One of the results (and advantages!) of working on rhythm in this way is that students become much more sensitive to the melodic and rhythmic shape of phrases. They become aware of larger rhythmic groupings-strong beats and weak beats-as they move and chant. Then, as they shift their attention away from beat structure to phrase structure, their focus is not on upbeats and downbeats but on emphasis and de-emphasis . . . the elasticity, if you will, that is required in performance to give life to musical phrases.7
I have found the use of Gordon syllables and music learning theory to be a revelation. I have radically changed my approach to teaching throughout the past four years, and not only have my students developed a stronger kinesthetic understanding of music-so have I!
For a practical guide that explains how children learn, please read The Ways Children Learn Music: An Introduction and Practical Guide to Music Leaning Theory, by Eric Bluestine, (1995), published by GIA. (The 2nd Edition was recently released.) This is one of the most practical books about learning theory in print today. You may also find it useful to visit the official Gordon/Music Learning Theory website, which contains a wealth of information about how children learn music: www.unm.edu/~audiate/home.html.
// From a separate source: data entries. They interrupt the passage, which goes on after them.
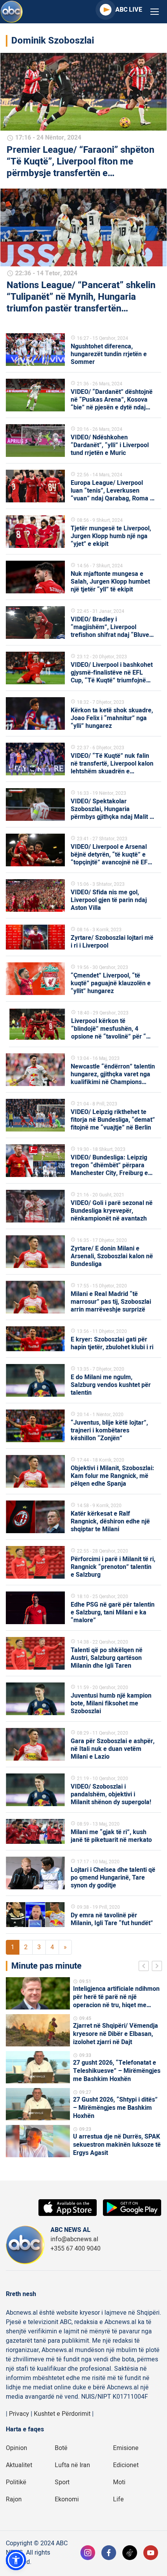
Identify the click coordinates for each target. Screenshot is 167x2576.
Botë (61, 2448)
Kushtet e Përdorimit (62, 2414)
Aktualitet (19, 2465)
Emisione (126, 2448)
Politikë (16, 2482)
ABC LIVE (128, 10)
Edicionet (126, 2465)
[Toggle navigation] (154, 12)
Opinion (16, 2448)
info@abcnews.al (74, 2239)
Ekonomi (67, 2499)
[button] (16, 2560)
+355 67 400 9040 (75, 2248)
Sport (62, 2482)
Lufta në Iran (72, 2465)
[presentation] (145, 1967)
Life (118, 2499)
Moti (119, 2482)
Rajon (14, 2499)
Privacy (19, 2414)
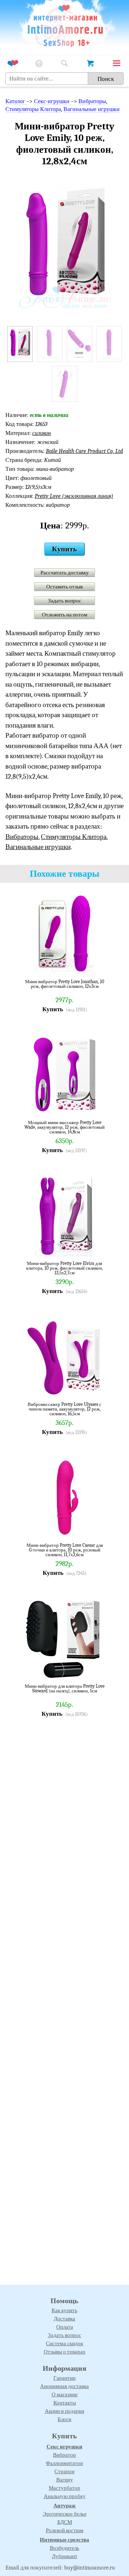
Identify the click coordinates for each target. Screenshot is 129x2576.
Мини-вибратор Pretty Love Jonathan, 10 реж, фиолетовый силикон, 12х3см (64, 984)
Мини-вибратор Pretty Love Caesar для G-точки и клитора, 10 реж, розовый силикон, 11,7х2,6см (65, 1550)
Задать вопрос (64, 600)
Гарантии (64, 2378)
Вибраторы (92, 101)
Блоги (64, 2419)
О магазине (65, 2394)
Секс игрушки (64, 2446)
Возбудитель (64, 2548)
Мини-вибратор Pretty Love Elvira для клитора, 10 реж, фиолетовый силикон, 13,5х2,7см (64, 1268)
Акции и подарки (64, 2411)
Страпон (64, 2471)
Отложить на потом (64, 614)
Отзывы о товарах (65, 2351)
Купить (64, 549)
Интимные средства (64, 2539)
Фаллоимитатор (64, 2463)
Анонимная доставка (64, 2386)
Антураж (64, 2505)
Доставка (64, 2318)
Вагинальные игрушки (91, 109)
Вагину (64, 2479)
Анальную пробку (65, 2496)
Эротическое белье (65, 2514)
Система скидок (64, 2343)
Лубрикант (64, 2556)
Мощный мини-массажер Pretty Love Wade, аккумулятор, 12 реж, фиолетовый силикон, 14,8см (64, 1127)
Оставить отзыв (64, 586)
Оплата (64, 2327)
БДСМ (64, 2522)
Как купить (64, 2310)
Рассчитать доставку (64, 572)
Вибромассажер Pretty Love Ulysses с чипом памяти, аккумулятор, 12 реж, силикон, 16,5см (64, 1409)
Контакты (64, 2402)
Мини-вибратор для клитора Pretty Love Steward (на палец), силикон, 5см (65, 1688)
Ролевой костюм (64, 2530)
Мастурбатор (64, 2488)
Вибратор (64, 2455)
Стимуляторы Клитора (33, 109)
By the time most of my piano students reach the dance rhythms of intermediate level repertoire, their understanding of pulse and meter is quite well developed. At that point, we can dance and sing the pieces they are working on. It is pretty typical to see a second or third-year student dance a minuet or waltz all around the room while we both chant the rhythmic solfege or sing the melody (or the bass!) of the composition. If students have difficulty maintaining a steady pulse while performing at the piano, we return to dancing and singing so that they can truly feel the space in between the beats. I encourage students to spend some of their practice time away from the keyboard doing things like patsching the beat while speaking the rhythms or dancing while singing. This time often yields more musical results than their time at the keyboard because they have spent time internalizing the music.
1 Bluestine, Eric. 1995. The Ways Children Learn Music: An Introduction and Practical Guide to Music Learning Theory. Chicago: GIA. Page 39.
2 Ibid. page 40.
3 While the system is often named after Edwin Gordon, 'James Froseth and Albert Blaser also contributed to its construction.' For more information about the Gordon rhythm language, please refer to The Ways Children Learn Music or to Edwin Gordon's Learning Sequences in Music: Skill, Content, and Patterns, (1989). Chicago: GIA.
4 The syllables are pronounced phonetically. Therefore, 'du' is pronounced 'doo,' 'de' is pronounced 'day,' 'ta' is pronounced 'tah,' 'da' is pronounced 'dah,' and 'di' is pronounced 'dee.'
5 The term 'audiation' was coined by Edwin Gordon to refer to the 'sense of music that tells [a person] when to sing what.' It's the sense of inner hearing-the sense of being able to know what will happen next.
6 Bluestine. Page 96.
7 From an email correspondence with Eric Bluestine, September 2000.
KATHLEEN THEISEN, NCTM, is Director of Choral Activities at the Dana Hall School in Wellesley, Massachusetts, where she directs eight choirs involving more than 220 young women, and is responsible for over fifteen major productions a year. She has been an active private voice and piano instructor for eleven years. This season, she will perform in both Gondoliers and Un ballo in maschera with the Boston Academy of Music.